# digifant II rev limiter



## nitrous16v (Jan 16, 2004)

does anyone know how to raise or eliminate the revlimiter in a digi II (91 8v gti) i have a chip and its still around 6400-6500 rev limit. has improved the low digi bog but im looking to raise or remove since im using this vehicle in a racing application, 1.8l high comp (13.5-1) tt 276 deg hydro cam,chip, 2" tt race dp,k&n,3.5 bar fpr. any ideas?????
thanks ,rick


----------



## nitrous16v (Jan 16, 2004)

*Re: digifant II rev limiter (nitrous16v)*

i just spoke with AMS advanced motorsport solutions and they still offer digi chip/ecu upgrades , rev limit is increased to 7000rpms and on the dyno they gained 11hp in the mid range and 8 hp peak. the dyno chart shows 93hp/105 ft/lbs tq stock and 102hp and 108ft/lbs tq with AMS chip/ecu upgrade. you need to send your ecu to them. application are 
1987 1/2 to 1992 49state golf/jetta
1987 1/2 to 1990 california golf/jetta
1990-1992 cabrio
their contact info is.
AMS
1-310-763-8000
http://www.amspower.com


----------



## DIRTYONE (Feb 16, 2004)

i need an ams ecu bad


----------



## set (Nov 27, 2003)

*Re: digifant II rev limiter (nitrous16v)*

I know how to.

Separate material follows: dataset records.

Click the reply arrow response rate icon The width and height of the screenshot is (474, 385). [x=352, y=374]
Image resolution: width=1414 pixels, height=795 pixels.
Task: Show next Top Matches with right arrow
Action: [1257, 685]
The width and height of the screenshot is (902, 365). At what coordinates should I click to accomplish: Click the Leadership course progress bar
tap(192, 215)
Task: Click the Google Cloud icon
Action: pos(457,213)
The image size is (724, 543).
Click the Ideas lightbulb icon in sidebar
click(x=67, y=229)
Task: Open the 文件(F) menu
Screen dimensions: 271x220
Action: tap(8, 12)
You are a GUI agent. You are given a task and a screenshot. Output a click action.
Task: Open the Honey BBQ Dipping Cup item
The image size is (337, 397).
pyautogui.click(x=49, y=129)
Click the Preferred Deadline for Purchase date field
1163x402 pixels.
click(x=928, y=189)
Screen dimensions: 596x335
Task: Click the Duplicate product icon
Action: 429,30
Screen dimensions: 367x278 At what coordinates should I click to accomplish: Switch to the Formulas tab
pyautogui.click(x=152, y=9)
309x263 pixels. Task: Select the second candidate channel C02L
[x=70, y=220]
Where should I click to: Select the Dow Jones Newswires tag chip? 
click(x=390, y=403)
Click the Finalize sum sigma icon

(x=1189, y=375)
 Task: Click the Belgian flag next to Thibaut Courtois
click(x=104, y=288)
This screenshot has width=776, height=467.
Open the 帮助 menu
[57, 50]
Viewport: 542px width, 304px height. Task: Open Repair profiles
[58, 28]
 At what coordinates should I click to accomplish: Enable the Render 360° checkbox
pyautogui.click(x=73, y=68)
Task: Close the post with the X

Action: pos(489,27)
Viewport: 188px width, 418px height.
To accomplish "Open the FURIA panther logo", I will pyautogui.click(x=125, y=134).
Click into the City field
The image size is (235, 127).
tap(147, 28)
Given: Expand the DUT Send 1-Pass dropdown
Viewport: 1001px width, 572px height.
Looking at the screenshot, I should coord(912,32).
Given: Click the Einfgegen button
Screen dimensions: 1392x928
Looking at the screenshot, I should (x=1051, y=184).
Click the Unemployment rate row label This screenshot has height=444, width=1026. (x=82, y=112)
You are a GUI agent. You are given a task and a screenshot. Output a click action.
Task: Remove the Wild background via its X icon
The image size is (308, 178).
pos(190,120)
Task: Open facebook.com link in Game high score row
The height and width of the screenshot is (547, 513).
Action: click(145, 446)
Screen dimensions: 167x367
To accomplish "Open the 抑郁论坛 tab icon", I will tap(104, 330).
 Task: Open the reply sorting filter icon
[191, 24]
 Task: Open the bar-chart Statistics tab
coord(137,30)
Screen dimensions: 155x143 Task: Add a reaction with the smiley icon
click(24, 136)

You will need an EPROM programmer though.


----------



## 91green (Apr 1, 2005)

*Re: digifant II rev limiter (nitrous16v)*

Sent AMS an email, looking for same upgrade as you, keep us posted on your results.
Thanks


----------



## redGTInj (Jul 6, 2003)

*Re: digifant II rev limiter (91green)*

back from the dead....any mor einfo on this...I have a buddy that could use that extra bit of top end http://****************.com/smile/emthup.gif


----------



## veedub1991 (Mar 16, 2006)

*Re: digifant II rev limiter (redGTInj)*

TT chip, they will put the limit where ever you want it.


----------



## tserof (Aug 22, 2004)

*Re: digifant II rev limiter (veedub1991)*


_Quote, originally posted by *veedub1991* »_TT chip, they will put the limit where ever you want it.

This is true, as for Collin he will set you right up http://****************.com/smile/emthup.gif


----------



## nitrous16v (Jan 16, 2004)

*Re: digifant II rev limiter (tserof)*

yea anywhere below 6450 or what ever stock is. i know collin and he can not raise the rev limiter on the digi chips.


----------



## nitrous16v (Jan 16, 2004)

*Re: digifant II rev limiter (91green)*

the AMS digi eprom upgrade did raise the rev limiter to 7k, none of the other many chips ive had and tried raised the revlimiter, ive tried different combos of digi ecus and chips stock and performance. i didnt dyno it with a stock chip so i dont have anything to compare it to. but with the AMS chip it made [email protected] wheels([email protected] crank) and 119 ftlbs tq @the wheels([email protected] crank) on a dynojet dyno. we did adj the AFM 3 clicks tighter(leaning it out) which helped the AF ratio and picked up 3-4 hp and tq @the wheels. the head is 100% stock with a tt 276 cam. bottom end is a 1.8l 8v with 1.8l 16v pistons(approx 13.5 to 1 compression) tt race header,AMS chip,TT knock sensor bushing,k&n filter,110 oct sunocco race fuel. tming at 6 deg(ams chip didnt like additional timing it actualy lost hp) one of the other chips i have is a evolution motorsports digi chip which made 2 hp less than the ams but made more power longer than the AMS. still had stock rev limit. 
http://www.myspace.com/nitrous16v



_Modified by nitrous16v at 1:31 PM 12-26-2006_


----------



## veedub1991 (Mar 16, 2006)

*Re: digifant II rev limiter (nitrous16v)*


_Quote, originally posted by *nitrous16v* »_yea anywhere below 6450 or what ever stock is. i know collin and he can not raise the rev limiter on the digi chips. 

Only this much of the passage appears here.